In all cases, GPS systems are not even capable of receiving such information from switches and signals and initiating an action based on the information. GPS satellites are "transmit only" and the earthbound receivers are "receive only."
And so we come to the "relative ease" and cheapness of including warning and enforcement and automatic brake initiation systems with WAZE. Dr. Nash refers to the "$1000" expense to equip an automobile with a "proximity warning system," or automatic braking when an obstruction is detected.

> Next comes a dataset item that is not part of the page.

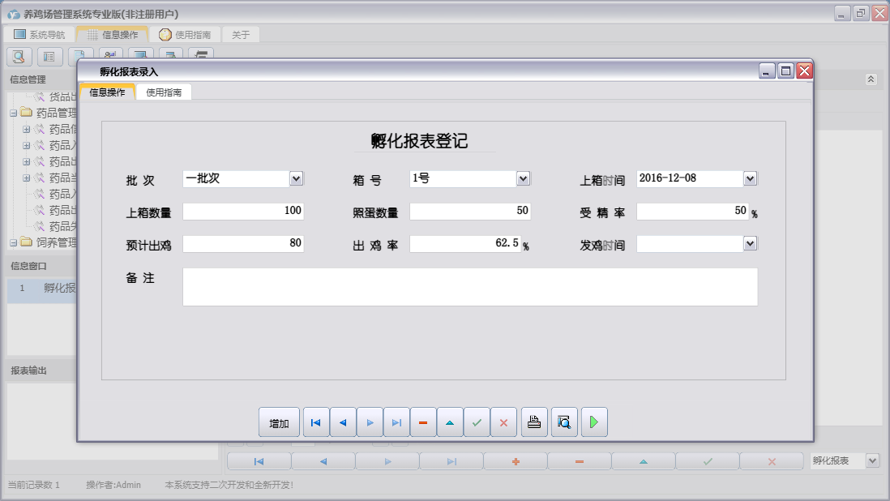This screenshot has height=501, width=890.
Task: Click the 上箱数量 input field
Action: tap(243, 212)
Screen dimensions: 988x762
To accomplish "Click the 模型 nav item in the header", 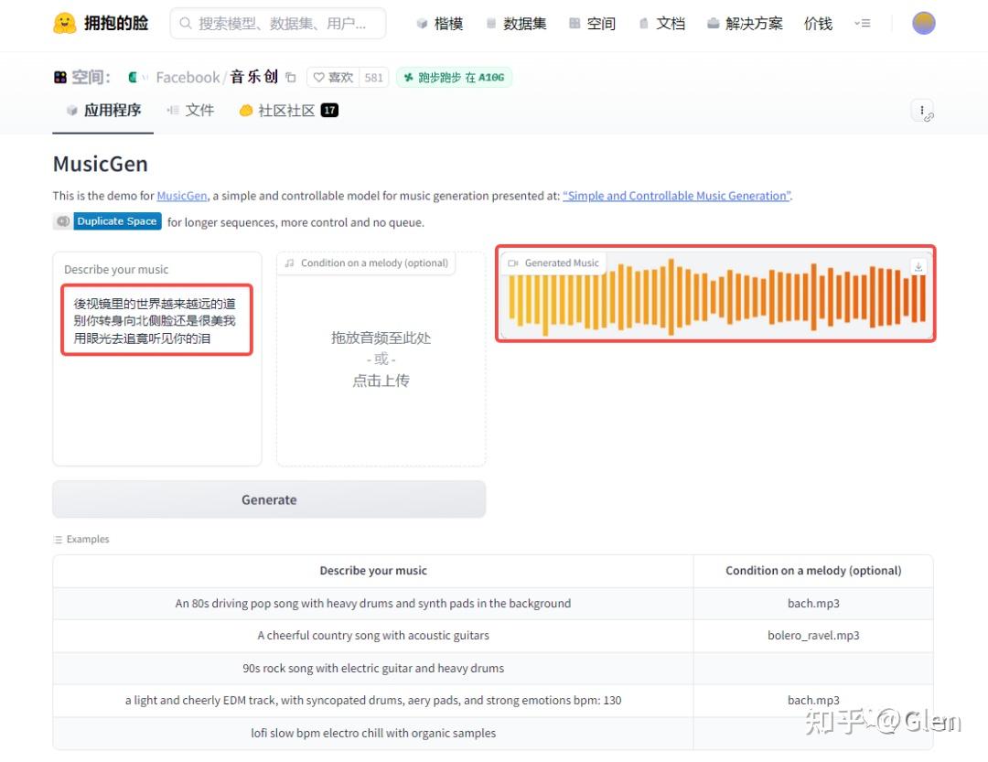I will pos(439,24).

Again I confess, I don't know how the proximity warning systems on automobiles work, but I figure that, like trains, there must be a braking algorithm involved that requires inputs of speed, vehicle weight, rates of acceleration and deceleration, and distance (among other things) to determine whether or not to initiate a brake application. The range of those variables such as weight and length and distance are, when compared to train, relatively simple. Train weights are in the thousands of tons. Train lengths are in thousands of feet and train length is a critical variable as the length of the train, as well as the presence or absence of distributed power, and/or an End Of Train (EOT) device capable of initiating a brake application from the rear of the train, will determine the required time from the moment a request is make for brakes to the moment the brakes have effectively applied on all cars of the train.
I don't know what the value of a "proximity awareness system" is when it takes 6000-11000 feet to stop a freight train. The trick is to continuously monitor and enforce the proper speed from any point to the targets-- the targets being the restrictions to the train's authority for movement, and the ultimate limit to that authority.
The point is that developing the braking algorithms to ensure safe train separation, and safe train operation, on a railway is a much more complex challenge than developing a proximity awareness systems for an automobile. The braking algorithm has to account for train variables, and topographical variables-- curvature, track gradient, etc.
And again, for the record, I'll point out that long before the PTC mandate, more than 50 percent of the general railway system already had a highly reliable, effective, maintenance requiring proximity warning system, again based on track circuits. We call it automatic block signaling. So reliable a system is it in fact, that PTC systems will enforce those signal indications, not supplant them.
I know PTC development and deployment is a time-consuming and expensive job, but I don't believe that time is being wasted, and I don't believe that expense is due to the railroads' reluctance to "let Google do it."